I have not heard of this person before.
There are lots of intriguing people and groups behind the trans lobby.
I came out during Section 28, Needmoresleep.. I volunteered for Stonewall, had a standing order for them & matched at Pride. I still remember the rush of joy I felt when a SOME PEOPLE ARE LESBIANS: GET OVER IT billboard appeared down the road from my flat.
Now I demonstrate outside Stonewall conferences in defence of same-sex attraction, against young potential LGBs being drugged, sterilised & mutilated, & Stonewall call the police on me. Pride is something to stay well away from & the rainbow has become a symbol of homophobia.
I’m really, really hoping the LGB Alliance will fix things.
I just googled Jan Gooding and found this interview that she did earlier this year. It offers a clue about her lack of support for lesbians:
You prefer to identify with the label of Gay rather than Lesbian. Why is that?
That’s right – I identify as gay as for me it means I am more overtly aligned with gay men. We are working towards many of the same goals and law reforms, so it makes sense to me.
So Stonewall is headed by a woman who is male-identified and has deeply internalised homophobia. No wonder lesbians have been sold down the rover. The Chair of the Stonewall board doesn't want to be known as a lesbian!
ok, so everyone is probably going to be up in arms about this but...looking at her and reading the article she comes accross as a woman who has never had a disenting thought (or any thought?) in her life.
I would put good money on her not being the brains behind anything. She is a front (you'll love this Jan) man.
My one piece of advice, given to me when founding a lobby group aimed at saving a local park, and then passed on usefully to people trying to save a Lido, is to take a step back and do some market research amongst the potential catchment/community.
The priorities of those energised to start their own group will be specific.
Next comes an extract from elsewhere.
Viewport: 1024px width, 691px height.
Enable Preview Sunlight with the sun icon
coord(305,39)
Something you care strongly about. However if you are to speak for the gay community as a whole and have their support and approval you need to know more about what issues other's care about. My neighbour probably cares little about single sex spaces. He has never had any interest in entering them. He has female friends, who may be straight or lesbian, but will little interest in their sexuality, nor feel any particular solidarity with girls experiencing ROGD. He is however worried about how unsafe the London gay scene is now, "wanting to understand" transgenderism as he is concerned about men with other problems who believe transition will be the answer to their problems, and might well worry about feminine boys being encouraged to believe they are really girls. I suspect he would support and organisation which lobbied for the support needed for older gay men, perhaps those who find themselves socially isolated, or those who are facing specific problems resulting from the long term use of retrovirals. He would like something less corporate which is representing him, not simply selling rainbows.
The important thing is for LGBA to define itself as a voice for LGB people, not just in relation to Stonewall or in opposition to the TRA agenda.
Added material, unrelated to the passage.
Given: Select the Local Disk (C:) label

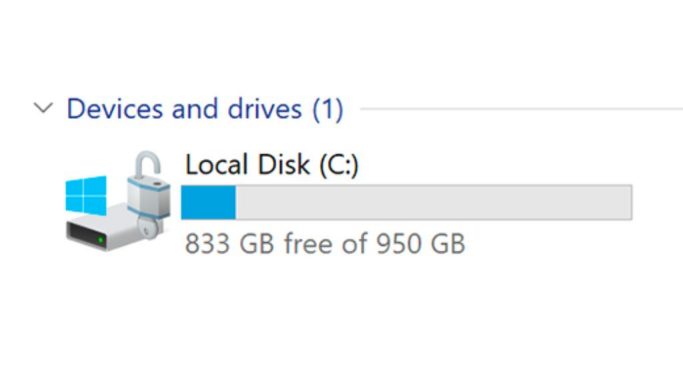Looking at the screenshot, I should click(272, 165).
The research might show some areas of conflict where a new organisation might decide to tread carefully or with nuance. The Save the Lido group was initiated by triathlon and distance swimmers, but soon discovered their presence was putting other users off. Talking to other groups and buying some lane ropes, led to a much wider community engagement, better usage, and eventually, the local authority treating them as a community partner. The park research showed up that kids want water fountains, as do dog walkers. Who knew.
Some good research, some good press releases to advertise the research, a proper governance structure and engagement policy.
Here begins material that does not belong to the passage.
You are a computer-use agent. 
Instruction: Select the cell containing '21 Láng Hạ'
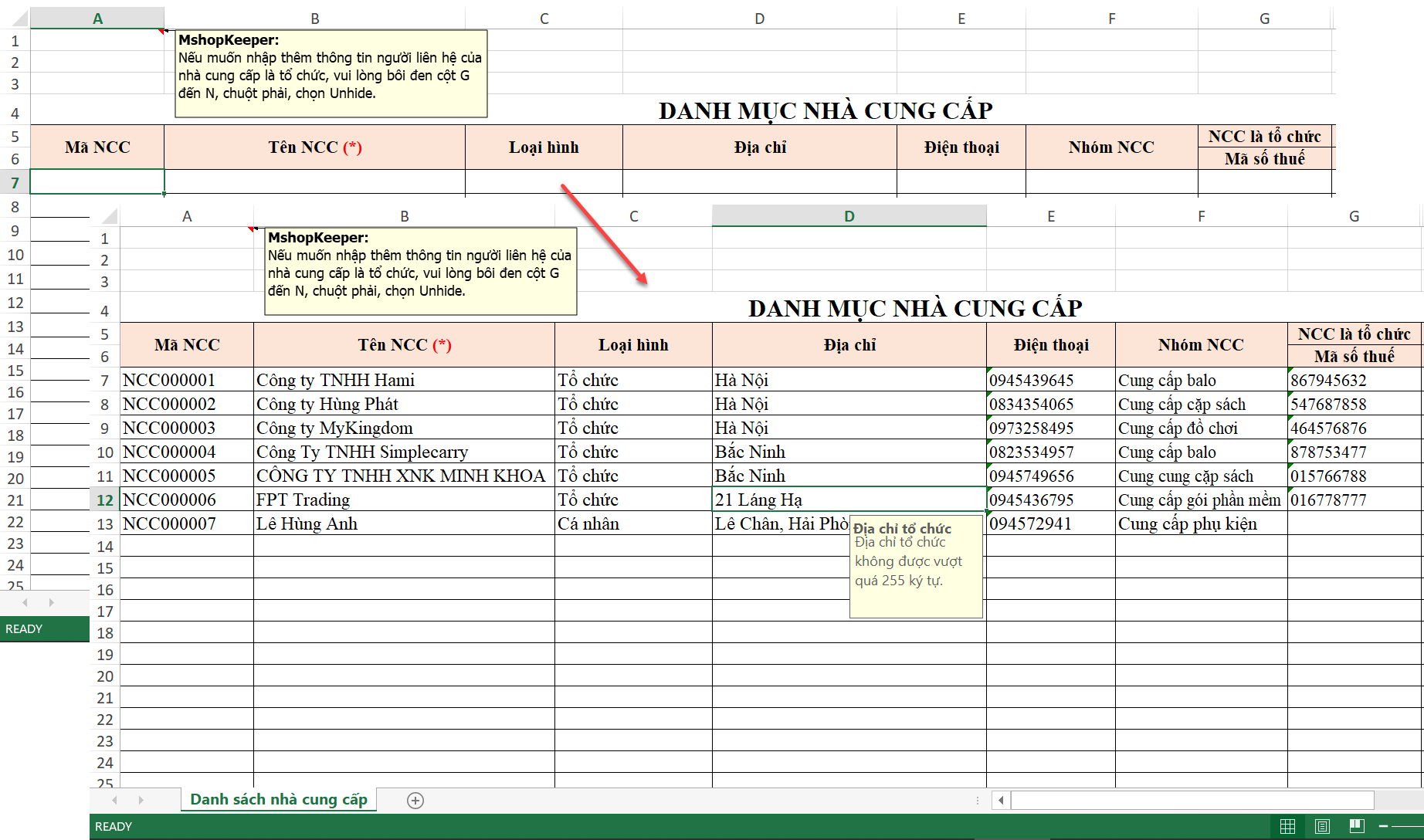tap(849, 500)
And @chiochan I don't disagree. It would be interesting to know who is pulling the levers. She seems rather conflicted about her sexuality, and possibly won't have the same emotional concerns as someone who came out as a teenager and worries that young girls today are being encouraged down a route that says their bodies are not acceptable and that being same lesbian is not acceptable.
Sorry about the @s. Its a while since anyone posted, so I am slightly rudely grabbing your attention. Understanding who is behind the Stonewall capitulation is really important.